Sunday, August 30, 2009

How states pull the wool over the feds' eyes

The following string of excerpts from federal and Michigan audits and evaluations is a working example of Medicaid Fraud in Child Welfare:

"Michigan staff, both at the Central Office and county level, did an excellent job of preparing for the review. Records were extremely well organized with necessary documentation of eligibility requirement readily located. The State provided a “reviewer friendly” environment for the review to take place. Of note was the willingness and untiring efforts made by the Program Office in leading this effort. DHS licensing and field staff, in partnership with personnel from the SCAO and the Wayne County Department of Children and Family Services, were most efficient in obtaining additional information or acting as resources during the onsite review. Additionally, DHS’ fiscal unit is recognized for the thorough and updated payment histories.

Michigan staff actively and enthusiastically participated in reviewing the cases.

(That's because they successfully covered up the Medicaid Fraud.)

Exemplary is the collaborative relationship between DHS and the State Court. This was evident not only in the presence of either the current or former Chief Justices of the Supreme Court at the entrance or exit conference, but also in the excellent quality of court orders observed during the review. In particular, the involvement of SCAO is noted for conveying title IV-E requirements to the court, instituting revisions to court orders and garnering greater consistency in the use of those revisions among the county courts. The ongoing collaboration between DHS and SCAO is a strong mechanism to foster an understanding of the need for and timely occurrence of appropriate and meaningful judicial determinations for children within both the child welfare and legal communities."
U.S. Department of Health and Human Services, Administration for Children and Families, Michigan Title IV-E Foster Care, Secondary Eligibility Review, April 1, 2006 through September 30, 2006, Conducted the week of March 26 through 29, 2007

“The state averted the loss of nearly $40 million in child welfare funding, thanks in part to the work of judicial branch staff.”

Clifford W. Taylor, Michigan Supreme Court Chief Justice, Annual Report 2007

“If DHS did not improve, it faced a possible penalty of $22 million”…. “The U.S. Department of Health and Human Services conducted the second eligibility review of DHS’s case files for foster care maintenance payments issued between April 1, 2006 and September 30, 2006. Prior to the review, DHS conducted an extensive case file review to identify cases that did not meet Foster Care: Title IV-E Program eligibility requirements. For cases that DHS determined did not meet the Foster Care: Title IV-E Program eligibility requirements, DHS changed the funding source on the cases to a funding source other than Foster Care: Title IV-E Program before April 1, 2006… As a result, those cases were not in the population reviewed during the federal review…The federal review concluded that DHS was in substantial compliance with federal eligibility requirements for the period April 1, 2006 through September 30, 2006.

We issued a qualified opinion on the Foster Care: Title IV-E Program.
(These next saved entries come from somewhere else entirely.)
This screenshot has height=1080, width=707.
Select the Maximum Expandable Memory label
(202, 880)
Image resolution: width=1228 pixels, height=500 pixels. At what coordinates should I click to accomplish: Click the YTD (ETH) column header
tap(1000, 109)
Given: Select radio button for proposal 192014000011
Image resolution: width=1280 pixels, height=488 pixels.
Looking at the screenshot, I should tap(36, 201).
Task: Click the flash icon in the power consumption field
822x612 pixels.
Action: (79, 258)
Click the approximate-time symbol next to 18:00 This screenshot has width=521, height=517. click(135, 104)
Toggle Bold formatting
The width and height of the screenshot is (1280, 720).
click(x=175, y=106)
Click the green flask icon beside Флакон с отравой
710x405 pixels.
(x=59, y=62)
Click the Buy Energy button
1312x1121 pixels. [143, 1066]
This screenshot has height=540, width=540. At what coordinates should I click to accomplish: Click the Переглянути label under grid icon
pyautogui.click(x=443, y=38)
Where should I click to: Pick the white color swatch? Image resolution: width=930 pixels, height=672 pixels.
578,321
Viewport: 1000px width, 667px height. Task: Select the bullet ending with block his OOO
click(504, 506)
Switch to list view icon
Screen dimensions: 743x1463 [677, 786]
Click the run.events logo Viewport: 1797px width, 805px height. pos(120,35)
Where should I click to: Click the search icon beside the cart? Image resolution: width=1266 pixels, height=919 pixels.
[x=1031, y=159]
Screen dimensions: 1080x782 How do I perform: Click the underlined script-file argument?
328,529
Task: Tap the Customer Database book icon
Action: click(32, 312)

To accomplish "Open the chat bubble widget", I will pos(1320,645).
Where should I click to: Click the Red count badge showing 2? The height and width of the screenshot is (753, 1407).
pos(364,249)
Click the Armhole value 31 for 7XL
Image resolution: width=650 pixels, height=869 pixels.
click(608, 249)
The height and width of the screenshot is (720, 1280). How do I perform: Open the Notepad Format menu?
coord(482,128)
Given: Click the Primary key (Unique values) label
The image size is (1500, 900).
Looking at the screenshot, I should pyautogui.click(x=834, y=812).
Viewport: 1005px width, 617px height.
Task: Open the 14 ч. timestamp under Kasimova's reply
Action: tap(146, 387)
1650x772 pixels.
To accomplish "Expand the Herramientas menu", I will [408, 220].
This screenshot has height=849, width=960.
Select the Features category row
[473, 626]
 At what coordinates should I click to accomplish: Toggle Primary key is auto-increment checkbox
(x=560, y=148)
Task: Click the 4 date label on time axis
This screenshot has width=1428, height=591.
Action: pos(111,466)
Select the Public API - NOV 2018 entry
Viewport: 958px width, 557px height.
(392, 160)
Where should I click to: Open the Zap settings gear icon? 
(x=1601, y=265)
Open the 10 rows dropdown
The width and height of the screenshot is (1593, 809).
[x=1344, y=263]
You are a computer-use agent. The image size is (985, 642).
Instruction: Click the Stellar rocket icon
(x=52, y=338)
Our conclusion is different from the federal review because our sample included cases from the entire audit period.


Michigan Auditor General, 2007

Licensing

During the (Michigan) onsite review, (federal) reviewers determined that criminal background checks were in evidence for all foster home files that were examined. In instances where children were placed in child caring institutions, reviewers determined that law enforcement checks had been done on administrators. Particularly noteworthy is Michigan’s practice of screening all licensed foster homes against its child abuse register on a weekly basis.


U.S. Department of Health and Human Services, Administration for Children and Families, Michigan Title IV-E Foster Care, Secondary Eligibility Review, April 1, 2006 through September 30, 2006, Conducted the week of March 26 through 29, 2007

DHS had not developed a formal policy that defined when and for what service types criminal background checks and educational qualifications should be required as a part of a human service contract (includes foster care).